● **Extract**
Start of Block

PDF Text Extractor

PassAudited by ClawScan on May 1, 2026.

Overview

The skill does not show exfiltration, persistence, or destructive behavior; it mainly reads user-selected PDFs, but its dependency and OCR claims are inconsistent and extracted document text should be treated as sensitive.

This skill appears safe to use for its stated purpose if you intentionally choose the PDFs. Before installing, note that it is not truly dependency-free, OCR support appears overstated, and any extracted document text may be visible to the agent and should not be treated as instructions.

Findings (3)

Artifact-based informational review of SKILL.md, metadata, install specs, static scan signals, and capability signals. ClawScan does not execute the skill or run runtime probes.

Low

#ASI02: Tool Misuse and Exploitation

What this means

If the agent or user selects the wrong PDF, private document text and metadata could be exposed in the conversation.

Why it was flagged

The skill reads the file path supplied by the caller. This is expected for a PDF extractor, but it means any selected PDF's contents can be brought into the agent output.

Skill content

const fileData = fs.readFileSync(pdfPath);

Recommendation

Use explicit, intended PDF paths and review batch inputs before extraction, especially for invoices, contracts, or other confidential documents.

End of Block

● **Exercise prompt**
Carry on the ClawScan review of the PDF Text Extractor skill, starting right after its last sentence. None of the items are needed here.

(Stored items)
Start of Block

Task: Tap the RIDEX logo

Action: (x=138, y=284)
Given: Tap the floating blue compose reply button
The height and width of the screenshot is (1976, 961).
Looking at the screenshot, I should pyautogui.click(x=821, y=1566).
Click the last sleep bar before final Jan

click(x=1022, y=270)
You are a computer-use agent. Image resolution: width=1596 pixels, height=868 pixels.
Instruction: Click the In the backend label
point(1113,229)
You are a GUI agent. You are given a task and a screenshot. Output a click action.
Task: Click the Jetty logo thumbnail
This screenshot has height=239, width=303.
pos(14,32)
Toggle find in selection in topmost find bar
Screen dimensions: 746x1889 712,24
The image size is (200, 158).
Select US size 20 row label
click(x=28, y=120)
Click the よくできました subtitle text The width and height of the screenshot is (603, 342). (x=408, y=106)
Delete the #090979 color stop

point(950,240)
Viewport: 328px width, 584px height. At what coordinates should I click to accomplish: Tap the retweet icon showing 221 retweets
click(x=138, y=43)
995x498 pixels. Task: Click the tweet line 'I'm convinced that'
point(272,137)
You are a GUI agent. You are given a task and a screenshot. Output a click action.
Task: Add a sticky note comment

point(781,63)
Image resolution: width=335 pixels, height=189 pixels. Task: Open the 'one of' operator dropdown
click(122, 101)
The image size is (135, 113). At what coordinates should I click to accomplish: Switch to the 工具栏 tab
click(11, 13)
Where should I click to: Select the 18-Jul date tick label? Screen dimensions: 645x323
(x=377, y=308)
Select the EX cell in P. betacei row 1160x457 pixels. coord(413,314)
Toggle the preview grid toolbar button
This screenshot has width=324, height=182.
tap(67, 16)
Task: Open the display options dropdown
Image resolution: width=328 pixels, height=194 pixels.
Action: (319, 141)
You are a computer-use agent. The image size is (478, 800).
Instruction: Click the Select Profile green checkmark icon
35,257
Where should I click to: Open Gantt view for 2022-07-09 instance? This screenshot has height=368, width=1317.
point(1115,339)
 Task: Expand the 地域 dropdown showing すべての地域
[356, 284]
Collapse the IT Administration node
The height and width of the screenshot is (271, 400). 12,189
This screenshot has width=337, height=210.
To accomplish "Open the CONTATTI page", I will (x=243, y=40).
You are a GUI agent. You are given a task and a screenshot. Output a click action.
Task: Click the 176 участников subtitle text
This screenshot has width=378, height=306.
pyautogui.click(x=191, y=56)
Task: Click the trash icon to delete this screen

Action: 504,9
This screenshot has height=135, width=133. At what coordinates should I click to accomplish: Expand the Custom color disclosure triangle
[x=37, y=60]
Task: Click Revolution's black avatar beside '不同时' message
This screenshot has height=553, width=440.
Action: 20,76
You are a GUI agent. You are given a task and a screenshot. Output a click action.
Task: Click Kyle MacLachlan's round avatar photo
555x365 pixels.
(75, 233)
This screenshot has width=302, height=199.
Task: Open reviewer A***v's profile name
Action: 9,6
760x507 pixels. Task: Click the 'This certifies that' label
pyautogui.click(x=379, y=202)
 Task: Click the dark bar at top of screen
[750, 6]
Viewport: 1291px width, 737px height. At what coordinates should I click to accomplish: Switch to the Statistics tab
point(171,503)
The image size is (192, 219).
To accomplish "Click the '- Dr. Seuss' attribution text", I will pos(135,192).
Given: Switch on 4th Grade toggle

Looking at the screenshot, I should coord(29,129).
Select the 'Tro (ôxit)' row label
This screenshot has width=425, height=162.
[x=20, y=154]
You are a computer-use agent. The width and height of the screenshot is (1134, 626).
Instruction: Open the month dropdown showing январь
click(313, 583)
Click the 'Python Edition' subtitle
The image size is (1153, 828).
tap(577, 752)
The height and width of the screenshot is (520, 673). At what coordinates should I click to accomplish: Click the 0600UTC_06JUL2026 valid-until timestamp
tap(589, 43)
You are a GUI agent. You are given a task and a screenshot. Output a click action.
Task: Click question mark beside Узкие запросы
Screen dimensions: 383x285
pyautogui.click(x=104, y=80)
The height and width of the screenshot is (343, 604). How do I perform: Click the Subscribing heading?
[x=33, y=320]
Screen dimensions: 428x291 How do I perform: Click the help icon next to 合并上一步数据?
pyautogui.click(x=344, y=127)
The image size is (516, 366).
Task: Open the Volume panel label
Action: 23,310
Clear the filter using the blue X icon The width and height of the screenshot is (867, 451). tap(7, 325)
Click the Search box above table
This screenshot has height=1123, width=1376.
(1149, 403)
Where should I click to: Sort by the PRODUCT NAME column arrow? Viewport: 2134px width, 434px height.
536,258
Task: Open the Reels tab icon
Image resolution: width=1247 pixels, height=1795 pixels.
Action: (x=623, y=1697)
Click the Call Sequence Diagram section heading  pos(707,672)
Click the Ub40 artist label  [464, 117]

End of Block

● **Task answer**
Low

#ASI04: Agentic Supply Chain Vulnerabilities

What this means

A user expecting a dependency-free skill may need to install third-party npm code for the extractor to work.

Why it was flagged

The package declares an npm dependency even though the skill description says zero dependencies and the registry lists no install spec. The dependency is aligned with PDF parsing, but the dependency footprint is not consistently disclosed.

Skill content

"dependencies": { "pdfjs-dist": "^3.11.174" }

Recommendation

Install dependencies only from trusted sources, prefer the included lockfile or pinned versions, and treat the zero-dependency claim as inaccurate.

Low

#ASI06: Memory and Context Poisoning

What this means

Private document contents may become part of the model context, and text inside PDFs should not be treated as trusted instructions.

Why it was flagged

The documented workflow explicitly sends extracted document text toward LLM analysis. PDF text is untrusted user/document content and may contain sensitive information or prompt-like instructions.

Skill content

- Prepare content for LLM processing

Recommendation

Only process documents you are comfortable sharing with the agent, and instruct the agent to treat extracted PDF text as data rather than commands.